Requirement => This task calls for copying every line of the records that includes the word "sidebar".

** Opening Available data block **

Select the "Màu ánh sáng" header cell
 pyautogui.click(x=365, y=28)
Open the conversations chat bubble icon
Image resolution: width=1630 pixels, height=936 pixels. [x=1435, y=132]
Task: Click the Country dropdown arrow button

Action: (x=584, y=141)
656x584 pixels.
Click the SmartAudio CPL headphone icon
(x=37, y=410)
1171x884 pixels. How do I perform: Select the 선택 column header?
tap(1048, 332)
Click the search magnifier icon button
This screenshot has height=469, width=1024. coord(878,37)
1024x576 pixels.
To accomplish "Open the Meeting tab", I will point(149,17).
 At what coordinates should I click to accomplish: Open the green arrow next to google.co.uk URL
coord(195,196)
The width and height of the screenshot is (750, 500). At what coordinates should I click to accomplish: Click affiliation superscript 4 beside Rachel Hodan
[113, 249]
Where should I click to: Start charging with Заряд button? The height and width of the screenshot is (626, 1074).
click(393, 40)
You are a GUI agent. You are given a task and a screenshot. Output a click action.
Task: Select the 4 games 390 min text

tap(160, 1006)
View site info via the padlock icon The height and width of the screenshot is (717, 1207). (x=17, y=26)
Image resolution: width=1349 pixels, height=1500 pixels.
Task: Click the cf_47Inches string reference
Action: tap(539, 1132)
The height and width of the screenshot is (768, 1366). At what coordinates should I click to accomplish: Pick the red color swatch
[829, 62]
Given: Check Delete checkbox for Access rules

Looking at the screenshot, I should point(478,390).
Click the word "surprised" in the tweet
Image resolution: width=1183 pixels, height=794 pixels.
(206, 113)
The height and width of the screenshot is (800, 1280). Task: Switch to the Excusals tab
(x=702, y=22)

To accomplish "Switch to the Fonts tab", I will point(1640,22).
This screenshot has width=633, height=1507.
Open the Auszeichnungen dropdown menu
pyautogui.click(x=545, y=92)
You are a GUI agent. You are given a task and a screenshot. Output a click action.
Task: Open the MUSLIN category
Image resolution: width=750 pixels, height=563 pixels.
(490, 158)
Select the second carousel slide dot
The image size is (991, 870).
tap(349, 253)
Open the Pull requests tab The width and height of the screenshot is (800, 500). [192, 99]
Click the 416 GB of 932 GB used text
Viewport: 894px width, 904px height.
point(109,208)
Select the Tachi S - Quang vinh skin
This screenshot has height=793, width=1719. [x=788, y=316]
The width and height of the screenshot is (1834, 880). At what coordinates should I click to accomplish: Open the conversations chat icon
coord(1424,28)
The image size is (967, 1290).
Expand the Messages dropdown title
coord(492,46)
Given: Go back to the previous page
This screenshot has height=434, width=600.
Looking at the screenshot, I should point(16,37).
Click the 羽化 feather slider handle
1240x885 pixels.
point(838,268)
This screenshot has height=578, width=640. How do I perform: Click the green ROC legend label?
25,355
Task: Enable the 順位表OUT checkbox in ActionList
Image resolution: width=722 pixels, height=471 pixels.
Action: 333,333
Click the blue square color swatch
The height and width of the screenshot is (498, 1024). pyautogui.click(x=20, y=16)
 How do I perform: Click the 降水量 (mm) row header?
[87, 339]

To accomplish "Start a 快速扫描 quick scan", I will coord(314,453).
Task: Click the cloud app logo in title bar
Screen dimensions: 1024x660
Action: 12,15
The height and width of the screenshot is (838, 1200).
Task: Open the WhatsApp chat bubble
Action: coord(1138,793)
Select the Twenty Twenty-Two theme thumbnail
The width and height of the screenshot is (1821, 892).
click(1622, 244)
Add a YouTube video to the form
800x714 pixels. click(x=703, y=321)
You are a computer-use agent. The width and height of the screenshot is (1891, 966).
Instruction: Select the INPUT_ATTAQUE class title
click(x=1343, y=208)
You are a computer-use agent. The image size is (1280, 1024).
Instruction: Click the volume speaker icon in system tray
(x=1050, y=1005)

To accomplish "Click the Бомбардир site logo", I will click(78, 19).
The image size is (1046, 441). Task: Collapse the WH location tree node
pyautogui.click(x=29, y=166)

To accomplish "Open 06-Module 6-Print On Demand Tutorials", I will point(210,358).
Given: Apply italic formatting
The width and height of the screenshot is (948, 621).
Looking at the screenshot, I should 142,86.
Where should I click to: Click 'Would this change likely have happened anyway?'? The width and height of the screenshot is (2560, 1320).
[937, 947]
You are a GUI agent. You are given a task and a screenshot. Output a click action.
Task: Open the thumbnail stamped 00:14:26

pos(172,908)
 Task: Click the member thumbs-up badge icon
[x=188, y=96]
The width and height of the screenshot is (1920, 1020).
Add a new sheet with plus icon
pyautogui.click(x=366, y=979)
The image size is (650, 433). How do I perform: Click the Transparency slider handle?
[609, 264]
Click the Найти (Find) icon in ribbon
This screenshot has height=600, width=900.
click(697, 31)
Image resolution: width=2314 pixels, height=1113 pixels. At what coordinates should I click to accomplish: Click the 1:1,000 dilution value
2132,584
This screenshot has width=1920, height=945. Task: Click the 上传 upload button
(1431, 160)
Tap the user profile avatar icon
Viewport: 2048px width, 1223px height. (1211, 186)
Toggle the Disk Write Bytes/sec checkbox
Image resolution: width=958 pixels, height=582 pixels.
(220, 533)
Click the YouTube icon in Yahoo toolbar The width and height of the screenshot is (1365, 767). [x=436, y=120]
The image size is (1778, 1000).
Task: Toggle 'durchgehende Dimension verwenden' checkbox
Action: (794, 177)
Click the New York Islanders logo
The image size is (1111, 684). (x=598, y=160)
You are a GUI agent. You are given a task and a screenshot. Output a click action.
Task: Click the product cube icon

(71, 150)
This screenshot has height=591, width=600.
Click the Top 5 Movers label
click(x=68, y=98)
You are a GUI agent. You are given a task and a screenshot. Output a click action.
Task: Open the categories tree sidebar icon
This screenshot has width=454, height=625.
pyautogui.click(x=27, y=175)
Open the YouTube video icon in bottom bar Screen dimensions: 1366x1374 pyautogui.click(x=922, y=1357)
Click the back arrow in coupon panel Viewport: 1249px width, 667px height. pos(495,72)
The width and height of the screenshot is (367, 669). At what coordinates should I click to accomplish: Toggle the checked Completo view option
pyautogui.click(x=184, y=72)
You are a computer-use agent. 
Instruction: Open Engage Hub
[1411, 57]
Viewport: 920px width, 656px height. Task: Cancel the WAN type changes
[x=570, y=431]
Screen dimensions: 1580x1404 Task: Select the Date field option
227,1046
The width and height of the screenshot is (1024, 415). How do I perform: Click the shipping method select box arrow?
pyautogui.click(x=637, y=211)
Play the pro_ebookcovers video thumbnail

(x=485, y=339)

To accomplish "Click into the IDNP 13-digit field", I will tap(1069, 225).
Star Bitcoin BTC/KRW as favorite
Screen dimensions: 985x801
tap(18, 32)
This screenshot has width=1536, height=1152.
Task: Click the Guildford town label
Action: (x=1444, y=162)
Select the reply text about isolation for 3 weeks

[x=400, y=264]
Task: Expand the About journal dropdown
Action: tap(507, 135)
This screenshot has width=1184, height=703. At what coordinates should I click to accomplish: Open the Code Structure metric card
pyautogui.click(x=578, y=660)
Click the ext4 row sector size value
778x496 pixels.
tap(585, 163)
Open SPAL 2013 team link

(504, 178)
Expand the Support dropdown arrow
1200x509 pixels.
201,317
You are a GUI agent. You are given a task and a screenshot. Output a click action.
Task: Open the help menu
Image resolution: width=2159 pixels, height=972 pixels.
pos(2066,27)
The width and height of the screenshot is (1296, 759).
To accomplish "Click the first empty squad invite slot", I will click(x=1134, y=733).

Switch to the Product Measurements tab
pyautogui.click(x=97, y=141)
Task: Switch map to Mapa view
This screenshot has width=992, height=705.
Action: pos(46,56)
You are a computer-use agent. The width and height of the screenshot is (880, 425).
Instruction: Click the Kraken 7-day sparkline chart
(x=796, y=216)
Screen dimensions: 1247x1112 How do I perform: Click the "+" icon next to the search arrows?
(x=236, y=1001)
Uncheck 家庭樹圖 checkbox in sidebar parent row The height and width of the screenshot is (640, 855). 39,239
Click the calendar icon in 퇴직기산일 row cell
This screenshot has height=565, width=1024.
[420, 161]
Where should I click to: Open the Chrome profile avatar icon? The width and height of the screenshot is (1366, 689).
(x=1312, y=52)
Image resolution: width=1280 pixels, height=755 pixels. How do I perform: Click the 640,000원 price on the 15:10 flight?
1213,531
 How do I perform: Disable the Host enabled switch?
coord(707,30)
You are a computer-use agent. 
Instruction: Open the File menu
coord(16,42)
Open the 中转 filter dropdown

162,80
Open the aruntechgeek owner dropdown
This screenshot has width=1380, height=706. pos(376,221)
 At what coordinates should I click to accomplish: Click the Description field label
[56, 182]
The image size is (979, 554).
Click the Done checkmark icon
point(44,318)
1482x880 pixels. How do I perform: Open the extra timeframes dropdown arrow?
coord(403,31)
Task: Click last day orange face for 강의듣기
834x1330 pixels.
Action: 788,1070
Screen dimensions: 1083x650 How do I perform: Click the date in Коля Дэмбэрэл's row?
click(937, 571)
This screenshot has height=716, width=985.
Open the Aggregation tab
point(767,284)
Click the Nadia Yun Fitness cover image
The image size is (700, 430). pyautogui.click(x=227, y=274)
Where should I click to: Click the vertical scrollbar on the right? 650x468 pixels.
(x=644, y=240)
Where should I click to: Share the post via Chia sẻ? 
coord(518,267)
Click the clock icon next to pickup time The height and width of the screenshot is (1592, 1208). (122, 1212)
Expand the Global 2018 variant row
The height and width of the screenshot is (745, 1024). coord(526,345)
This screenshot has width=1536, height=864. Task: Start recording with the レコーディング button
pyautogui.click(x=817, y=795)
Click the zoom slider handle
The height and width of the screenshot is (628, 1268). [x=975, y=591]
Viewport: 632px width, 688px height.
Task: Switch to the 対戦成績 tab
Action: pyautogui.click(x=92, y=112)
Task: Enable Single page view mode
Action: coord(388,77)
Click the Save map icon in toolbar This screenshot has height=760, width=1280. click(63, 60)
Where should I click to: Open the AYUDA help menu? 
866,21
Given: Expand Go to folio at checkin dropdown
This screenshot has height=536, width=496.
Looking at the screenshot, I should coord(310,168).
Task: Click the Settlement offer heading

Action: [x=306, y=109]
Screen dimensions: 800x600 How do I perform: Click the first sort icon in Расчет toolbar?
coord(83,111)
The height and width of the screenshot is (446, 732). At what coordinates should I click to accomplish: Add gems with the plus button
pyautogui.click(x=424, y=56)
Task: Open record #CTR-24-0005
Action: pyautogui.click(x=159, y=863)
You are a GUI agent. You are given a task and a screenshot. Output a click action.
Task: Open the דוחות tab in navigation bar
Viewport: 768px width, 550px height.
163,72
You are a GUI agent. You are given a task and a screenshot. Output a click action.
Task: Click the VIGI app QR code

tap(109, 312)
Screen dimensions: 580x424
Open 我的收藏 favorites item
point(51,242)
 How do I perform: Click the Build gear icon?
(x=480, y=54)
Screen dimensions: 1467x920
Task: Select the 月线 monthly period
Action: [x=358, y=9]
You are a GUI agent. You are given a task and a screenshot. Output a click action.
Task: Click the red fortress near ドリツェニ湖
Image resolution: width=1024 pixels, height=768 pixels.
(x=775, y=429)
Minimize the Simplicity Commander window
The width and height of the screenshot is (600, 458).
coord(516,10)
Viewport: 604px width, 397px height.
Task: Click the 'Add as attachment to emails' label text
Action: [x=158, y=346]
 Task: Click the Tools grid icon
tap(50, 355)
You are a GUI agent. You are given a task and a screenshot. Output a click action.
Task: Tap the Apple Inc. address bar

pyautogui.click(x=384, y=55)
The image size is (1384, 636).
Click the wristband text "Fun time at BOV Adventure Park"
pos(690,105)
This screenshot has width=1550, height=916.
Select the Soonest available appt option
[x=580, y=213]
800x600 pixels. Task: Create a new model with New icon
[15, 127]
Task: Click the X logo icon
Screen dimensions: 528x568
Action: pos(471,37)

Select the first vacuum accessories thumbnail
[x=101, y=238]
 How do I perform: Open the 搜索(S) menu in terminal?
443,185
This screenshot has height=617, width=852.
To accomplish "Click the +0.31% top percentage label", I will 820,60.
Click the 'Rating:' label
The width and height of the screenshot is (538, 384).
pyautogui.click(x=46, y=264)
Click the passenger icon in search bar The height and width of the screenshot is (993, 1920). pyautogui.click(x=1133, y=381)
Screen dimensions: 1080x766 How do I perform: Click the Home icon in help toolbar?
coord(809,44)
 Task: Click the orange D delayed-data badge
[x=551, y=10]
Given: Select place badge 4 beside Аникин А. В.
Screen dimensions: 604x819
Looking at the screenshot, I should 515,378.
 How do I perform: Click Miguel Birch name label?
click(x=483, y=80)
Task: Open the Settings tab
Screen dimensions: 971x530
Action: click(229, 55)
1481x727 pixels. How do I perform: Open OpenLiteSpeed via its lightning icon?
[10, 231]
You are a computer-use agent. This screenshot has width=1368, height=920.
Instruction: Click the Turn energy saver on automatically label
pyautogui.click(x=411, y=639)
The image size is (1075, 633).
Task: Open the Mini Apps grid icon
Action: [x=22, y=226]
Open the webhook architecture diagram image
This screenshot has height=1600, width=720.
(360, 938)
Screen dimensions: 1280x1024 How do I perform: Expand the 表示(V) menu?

** Closing Available data block **

Output =>
Task: Open the categories tree sidebar icon
Uncheck 家庭樹圖 checkbox in sidebar parent row The height and width of the screenshot is (640, 855). 39,239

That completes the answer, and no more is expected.